* Task to complete:
Pictures left aside, return the lines below exactly, from the one with "Where should I" to the end, including both ends.

Pixel coordinate grounding data:
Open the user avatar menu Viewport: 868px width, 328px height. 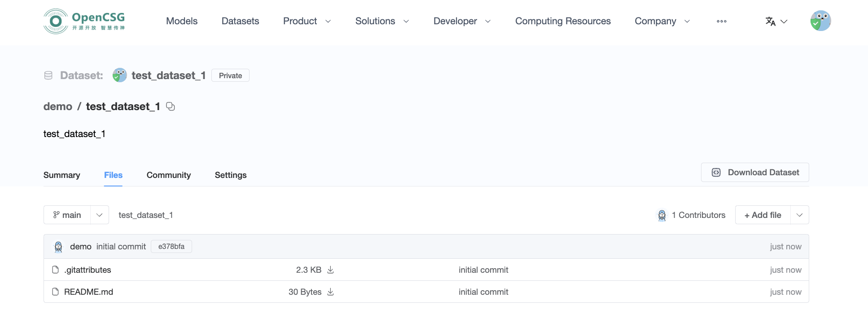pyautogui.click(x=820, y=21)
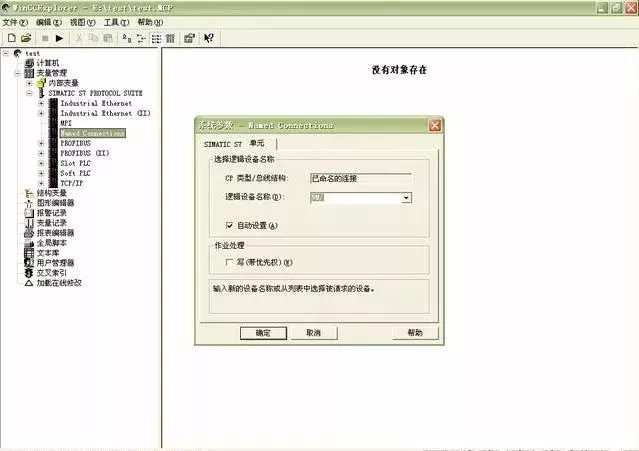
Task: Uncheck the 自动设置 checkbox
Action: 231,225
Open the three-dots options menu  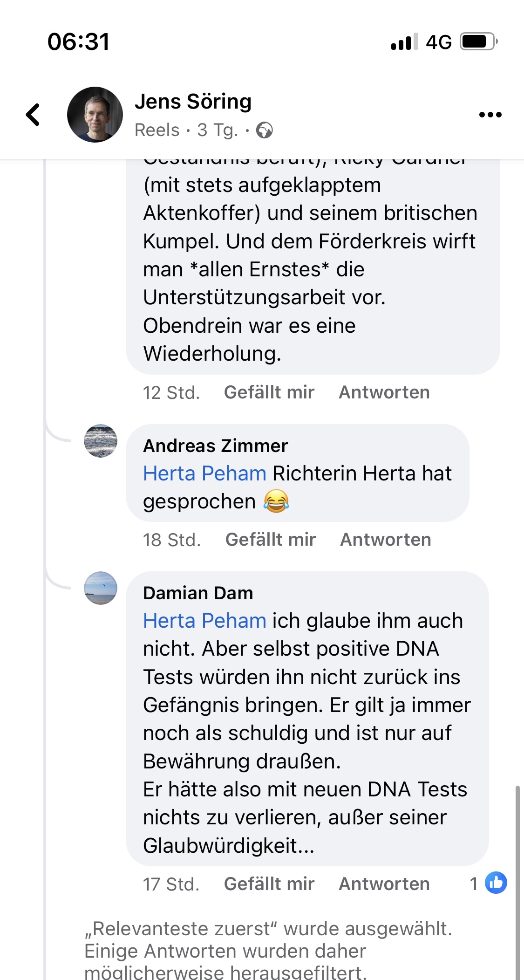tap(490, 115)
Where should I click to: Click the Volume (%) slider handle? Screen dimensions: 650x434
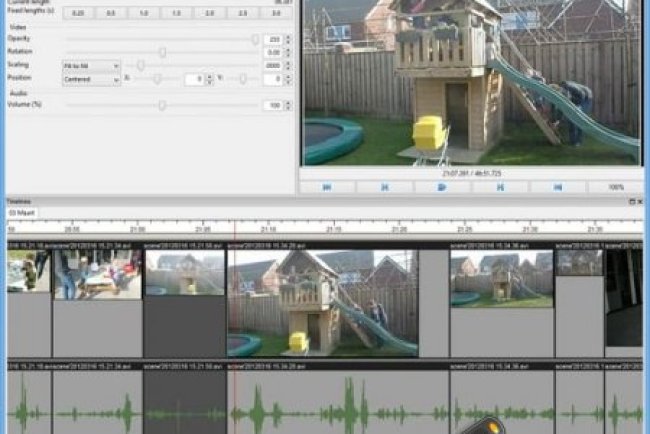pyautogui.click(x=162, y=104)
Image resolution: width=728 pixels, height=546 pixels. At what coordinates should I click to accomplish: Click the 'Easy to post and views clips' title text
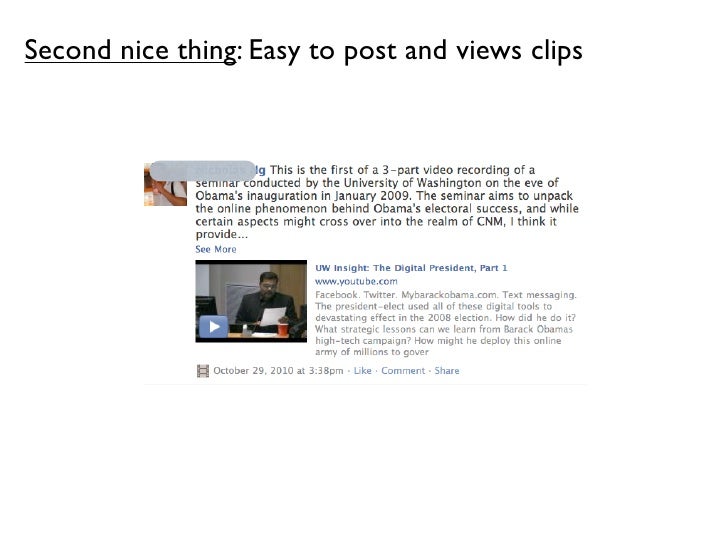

* Written answer:
Where should I click to: Click the Volume (%) slider handle? Screen dimensions: 650x434
pyautogui.click(x=162, y=104)
Image resolution: width=728 pixels, height=546 pixels. At what coordinates should I click to accomplish: Click the 'Easy to post and views clips' title text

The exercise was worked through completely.